As shown in Table 2, it can be seen that the amount of liquid retained does not decrease significantly even when the weight of the cartridge is approximately doubled.

Furthermore, all of these cartridges had sufficient compressive strength and drop strength.

"Effects of the Invention" As explained above, according to the present invention, since the glass extender is buried, there is no need to replenish the glass raw material from another source when impregnating radioactive waste liquid and heating and melting it. It is also possible to secure the amount of glass necessary to safely vitrify radioactive materials. As a result, the supply system to the waste liquid treatment equipment is unified, and safety can be improved. Further, it is possible to prevent an increase in the generation of dust due to the introduction of another glass raw material.

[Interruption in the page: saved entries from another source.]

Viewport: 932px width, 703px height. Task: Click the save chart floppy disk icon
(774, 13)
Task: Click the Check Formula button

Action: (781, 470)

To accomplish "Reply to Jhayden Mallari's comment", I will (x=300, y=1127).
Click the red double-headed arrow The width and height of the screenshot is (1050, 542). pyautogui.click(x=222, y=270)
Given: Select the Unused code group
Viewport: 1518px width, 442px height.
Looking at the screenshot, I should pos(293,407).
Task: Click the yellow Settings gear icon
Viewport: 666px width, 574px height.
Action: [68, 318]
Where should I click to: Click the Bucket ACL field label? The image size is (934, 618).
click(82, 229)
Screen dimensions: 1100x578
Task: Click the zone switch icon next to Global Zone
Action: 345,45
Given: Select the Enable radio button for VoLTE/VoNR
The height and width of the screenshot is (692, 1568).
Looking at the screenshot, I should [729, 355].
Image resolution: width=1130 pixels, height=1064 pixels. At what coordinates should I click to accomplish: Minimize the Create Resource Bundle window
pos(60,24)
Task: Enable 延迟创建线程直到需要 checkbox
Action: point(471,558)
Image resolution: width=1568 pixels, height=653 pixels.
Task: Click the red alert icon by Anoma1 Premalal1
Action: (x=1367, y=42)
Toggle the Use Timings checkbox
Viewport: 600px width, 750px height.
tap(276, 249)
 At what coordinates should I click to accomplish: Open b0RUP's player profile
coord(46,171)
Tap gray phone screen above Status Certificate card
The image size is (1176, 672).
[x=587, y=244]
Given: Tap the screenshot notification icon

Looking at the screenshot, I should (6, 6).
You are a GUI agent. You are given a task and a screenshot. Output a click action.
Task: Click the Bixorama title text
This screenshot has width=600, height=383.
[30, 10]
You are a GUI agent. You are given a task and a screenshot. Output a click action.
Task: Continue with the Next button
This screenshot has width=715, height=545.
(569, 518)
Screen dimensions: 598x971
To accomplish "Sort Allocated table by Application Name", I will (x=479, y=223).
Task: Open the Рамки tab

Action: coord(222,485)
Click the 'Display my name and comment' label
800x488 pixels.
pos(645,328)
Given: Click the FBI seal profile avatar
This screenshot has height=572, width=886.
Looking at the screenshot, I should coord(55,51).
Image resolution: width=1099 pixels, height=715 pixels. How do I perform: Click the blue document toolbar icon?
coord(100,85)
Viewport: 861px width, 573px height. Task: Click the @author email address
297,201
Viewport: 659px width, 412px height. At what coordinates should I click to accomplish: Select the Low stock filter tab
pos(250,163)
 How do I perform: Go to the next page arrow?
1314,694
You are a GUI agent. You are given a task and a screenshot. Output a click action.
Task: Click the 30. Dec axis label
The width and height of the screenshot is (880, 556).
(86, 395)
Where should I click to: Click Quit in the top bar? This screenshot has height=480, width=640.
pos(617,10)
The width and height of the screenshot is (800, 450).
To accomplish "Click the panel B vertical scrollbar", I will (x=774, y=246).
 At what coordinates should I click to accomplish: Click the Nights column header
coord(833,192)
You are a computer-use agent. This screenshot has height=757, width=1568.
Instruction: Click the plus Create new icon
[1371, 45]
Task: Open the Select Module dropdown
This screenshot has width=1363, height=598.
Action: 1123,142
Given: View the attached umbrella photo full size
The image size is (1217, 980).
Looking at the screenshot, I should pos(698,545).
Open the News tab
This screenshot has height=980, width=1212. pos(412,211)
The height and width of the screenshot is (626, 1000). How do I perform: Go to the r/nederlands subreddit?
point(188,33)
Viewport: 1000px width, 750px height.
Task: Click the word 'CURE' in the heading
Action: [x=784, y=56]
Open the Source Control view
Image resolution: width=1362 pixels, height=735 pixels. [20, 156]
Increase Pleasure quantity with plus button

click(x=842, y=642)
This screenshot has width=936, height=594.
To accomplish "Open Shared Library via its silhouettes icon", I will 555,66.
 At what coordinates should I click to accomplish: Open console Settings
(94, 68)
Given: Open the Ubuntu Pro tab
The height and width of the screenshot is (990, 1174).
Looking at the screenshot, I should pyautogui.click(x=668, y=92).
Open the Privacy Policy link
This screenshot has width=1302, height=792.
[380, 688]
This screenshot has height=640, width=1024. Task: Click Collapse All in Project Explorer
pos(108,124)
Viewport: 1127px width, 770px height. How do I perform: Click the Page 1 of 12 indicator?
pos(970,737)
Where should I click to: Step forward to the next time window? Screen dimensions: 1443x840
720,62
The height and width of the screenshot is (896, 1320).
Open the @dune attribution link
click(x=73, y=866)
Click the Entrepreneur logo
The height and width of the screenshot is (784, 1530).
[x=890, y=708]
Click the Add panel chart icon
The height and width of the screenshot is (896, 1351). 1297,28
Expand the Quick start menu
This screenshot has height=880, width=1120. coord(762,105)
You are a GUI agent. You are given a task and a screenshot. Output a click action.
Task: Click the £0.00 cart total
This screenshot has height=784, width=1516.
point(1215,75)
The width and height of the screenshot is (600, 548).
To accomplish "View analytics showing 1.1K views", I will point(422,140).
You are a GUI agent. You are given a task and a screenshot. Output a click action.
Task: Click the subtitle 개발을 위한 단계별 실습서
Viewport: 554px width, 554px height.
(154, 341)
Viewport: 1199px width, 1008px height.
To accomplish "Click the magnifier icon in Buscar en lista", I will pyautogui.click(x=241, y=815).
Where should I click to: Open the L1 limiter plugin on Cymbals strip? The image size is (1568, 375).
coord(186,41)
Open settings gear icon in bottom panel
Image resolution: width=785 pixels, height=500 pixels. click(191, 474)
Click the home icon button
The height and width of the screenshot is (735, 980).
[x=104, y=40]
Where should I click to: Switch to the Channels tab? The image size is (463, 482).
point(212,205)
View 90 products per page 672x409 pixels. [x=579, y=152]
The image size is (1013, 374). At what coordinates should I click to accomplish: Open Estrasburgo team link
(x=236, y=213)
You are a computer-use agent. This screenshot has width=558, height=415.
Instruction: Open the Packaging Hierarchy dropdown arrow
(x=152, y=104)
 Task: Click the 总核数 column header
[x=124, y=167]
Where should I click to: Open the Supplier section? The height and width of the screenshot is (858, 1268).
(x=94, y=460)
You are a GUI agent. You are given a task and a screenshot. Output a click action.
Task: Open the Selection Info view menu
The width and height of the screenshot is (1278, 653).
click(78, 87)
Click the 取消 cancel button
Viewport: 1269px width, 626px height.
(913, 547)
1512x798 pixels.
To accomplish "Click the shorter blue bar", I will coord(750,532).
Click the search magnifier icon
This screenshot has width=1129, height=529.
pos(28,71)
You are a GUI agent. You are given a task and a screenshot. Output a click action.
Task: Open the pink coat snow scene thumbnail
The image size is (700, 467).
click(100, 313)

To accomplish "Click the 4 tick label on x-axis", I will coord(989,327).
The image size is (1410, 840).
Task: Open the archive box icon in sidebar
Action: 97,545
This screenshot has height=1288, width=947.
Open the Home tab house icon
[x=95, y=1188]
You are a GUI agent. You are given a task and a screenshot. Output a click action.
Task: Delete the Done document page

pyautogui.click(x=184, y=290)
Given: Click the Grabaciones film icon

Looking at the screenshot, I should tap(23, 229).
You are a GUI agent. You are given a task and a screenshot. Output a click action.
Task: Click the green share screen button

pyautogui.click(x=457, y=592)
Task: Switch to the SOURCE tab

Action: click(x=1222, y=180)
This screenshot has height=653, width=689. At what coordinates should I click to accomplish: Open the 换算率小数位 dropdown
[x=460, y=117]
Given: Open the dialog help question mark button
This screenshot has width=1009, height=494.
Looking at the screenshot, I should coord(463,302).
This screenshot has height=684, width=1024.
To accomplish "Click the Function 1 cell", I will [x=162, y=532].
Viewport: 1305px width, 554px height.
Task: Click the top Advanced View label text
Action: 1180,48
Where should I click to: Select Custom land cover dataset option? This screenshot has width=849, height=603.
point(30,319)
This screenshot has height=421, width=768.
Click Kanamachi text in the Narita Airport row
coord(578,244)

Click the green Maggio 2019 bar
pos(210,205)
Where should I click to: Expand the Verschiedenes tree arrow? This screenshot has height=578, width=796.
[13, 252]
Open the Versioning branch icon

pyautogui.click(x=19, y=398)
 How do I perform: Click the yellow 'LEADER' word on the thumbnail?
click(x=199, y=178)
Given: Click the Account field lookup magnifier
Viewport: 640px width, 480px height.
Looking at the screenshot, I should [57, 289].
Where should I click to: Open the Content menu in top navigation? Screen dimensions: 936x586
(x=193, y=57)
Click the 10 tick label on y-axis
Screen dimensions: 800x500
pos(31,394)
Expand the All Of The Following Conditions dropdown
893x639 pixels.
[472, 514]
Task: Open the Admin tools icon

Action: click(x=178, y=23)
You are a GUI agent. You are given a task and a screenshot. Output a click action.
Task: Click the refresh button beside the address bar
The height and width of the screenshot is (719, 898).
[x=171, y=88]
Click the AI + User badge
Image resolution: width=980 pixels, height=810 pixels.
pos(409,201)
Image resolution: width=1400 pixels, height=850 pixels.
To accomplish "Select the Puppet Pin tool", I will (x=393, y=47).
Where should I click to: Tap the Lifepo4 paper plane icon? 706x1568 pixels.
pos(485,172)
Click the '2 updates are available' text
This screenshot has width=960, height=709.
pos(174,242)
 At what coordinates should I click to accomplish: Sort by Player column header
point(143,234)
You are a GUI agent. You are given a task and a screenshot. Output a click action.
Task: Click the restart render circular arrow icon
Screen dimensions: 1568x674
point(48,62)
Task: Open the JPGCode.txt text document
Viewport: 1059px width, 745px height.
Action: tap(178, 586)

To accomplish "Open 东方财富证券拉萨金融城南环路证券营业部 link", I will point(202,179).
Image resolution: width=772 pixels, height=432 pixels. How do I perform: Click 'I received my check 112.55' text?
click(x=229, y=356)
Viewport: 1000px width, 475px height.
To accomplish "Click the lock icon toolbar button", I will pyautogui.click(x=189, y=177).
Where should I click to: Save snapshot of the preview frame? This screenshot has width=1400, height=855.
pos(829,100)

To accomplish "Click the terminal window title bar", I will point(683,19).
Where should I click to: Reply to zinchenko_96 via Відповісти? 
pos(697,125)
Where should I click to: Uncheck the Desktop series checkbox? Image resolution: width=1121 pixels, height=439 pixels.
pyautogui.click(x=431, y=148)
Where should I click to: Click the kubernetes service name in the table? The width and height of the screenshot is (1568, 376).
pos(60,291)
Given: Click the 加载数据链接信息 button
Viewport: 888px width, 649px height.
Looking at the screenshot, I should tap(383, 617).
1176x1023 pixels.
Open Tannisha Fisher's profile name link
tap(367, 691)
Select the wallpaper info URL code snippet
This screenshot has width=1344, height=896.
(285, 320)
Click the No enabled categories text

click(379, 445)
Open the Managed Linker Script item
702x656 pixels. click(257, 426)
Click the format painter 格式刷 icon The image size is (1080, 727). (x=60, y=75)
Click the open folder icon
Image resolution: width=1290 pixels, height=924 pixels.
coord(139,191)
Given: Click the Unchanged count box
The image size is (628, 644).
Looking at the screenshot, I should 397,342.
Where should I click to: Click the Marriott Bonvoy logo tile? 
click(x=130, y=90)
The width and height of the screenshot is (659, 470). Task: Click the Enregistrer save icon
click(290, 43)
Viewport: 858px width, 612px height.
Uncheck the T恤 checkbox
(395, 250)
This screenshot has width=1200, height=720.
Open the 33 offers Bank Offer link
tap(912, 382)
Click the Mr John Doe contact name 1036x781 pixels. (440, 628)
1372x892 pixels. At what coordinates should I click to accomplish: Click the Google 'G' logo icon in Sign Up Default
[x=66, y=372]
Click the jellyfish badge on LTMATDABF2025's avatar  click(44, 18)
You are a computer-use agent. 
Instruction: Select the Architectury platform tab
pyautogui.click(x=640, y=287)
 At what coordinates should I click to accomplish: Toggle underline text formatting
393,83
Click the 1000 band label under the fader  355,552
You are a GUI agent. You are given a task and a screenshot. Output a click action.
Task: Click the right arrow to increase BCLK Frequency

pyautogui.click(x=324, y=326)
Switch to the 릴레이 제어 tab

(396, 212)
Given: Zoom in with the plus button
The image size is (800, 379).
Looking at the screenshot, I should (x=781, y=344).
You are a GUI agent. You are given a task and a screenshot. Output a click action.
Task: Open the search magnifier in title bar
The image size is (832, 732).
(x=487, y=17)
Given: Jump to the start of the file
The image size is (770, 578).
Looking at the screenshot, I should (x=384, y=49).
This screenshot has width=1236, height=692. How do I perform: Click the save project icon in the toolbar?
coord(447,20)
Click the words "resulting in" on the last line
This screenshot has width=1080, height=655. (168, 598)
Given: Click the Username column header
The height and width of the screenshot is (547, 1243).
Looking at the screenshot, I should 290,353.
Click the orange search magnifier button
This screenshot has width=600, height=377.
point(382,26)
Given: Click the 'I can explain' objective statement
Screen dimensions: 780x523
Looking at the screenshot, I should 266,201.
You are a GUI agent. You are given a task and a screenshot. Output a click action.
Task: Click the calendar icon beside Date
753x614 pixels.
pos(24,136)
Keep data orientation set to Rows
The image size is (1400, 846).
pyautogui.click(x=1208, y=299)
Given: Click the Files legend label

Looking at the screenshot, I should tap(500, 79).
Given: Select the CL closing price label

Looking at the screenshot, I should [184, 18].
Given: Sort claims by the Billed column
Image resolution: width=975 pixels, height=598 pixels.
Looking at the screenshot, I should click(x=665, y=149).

[Brief explanation of drawings]

FIG. 1 is a perspective view of a radioactive waste liquid treatment cartridge according to an embodiment of the present invention cut vertically, FIG. 2 is a perspective view showing the process of filling glass fibers and glass marble into a mold, and FIG. FIG. 3 is a perspective view showing a step of impregnating glass fibers with a binder solution. In the figure, 11 is glass fiber, 16 and 17 are molds, 18 is glass marble, and 19 is a cartridge for treating radioactive waste liquid.

Claims (5)

[Claims] (1) A cartridge for radioactive waste liquid treatment comprising glass fibers partially heat-fused and formed into a block shape, characterized in that a glass filler is embedded in the glass fibers. . (2) The glass extender is at least one member selected from the group consisting of glass marble, glass beads, glass cullet, glass rods, glass lumps, glass flakes, and inorganic compounds that are vitrified by being melted by heating. 1. The cartridge for treating radioactive waste liquid according to 1. (3) The cartridge for radioactive waste liquid treatment according to claim 1 or 2, wherein the weight ratio of the glass fiber to the glass filler is 1:0.1 to 4. (4) The density of the glass fiber is 100 to 400 kg/m
The cartridge for radioactive waste liquid treatment according to claim 1, 2 or 3, wherein: ^3. (5) The cartridge for radioactive waste liquid treatment according to claim 1, 2, 3, or 4, wherein the glass filler is heat-fused to the glass fiber.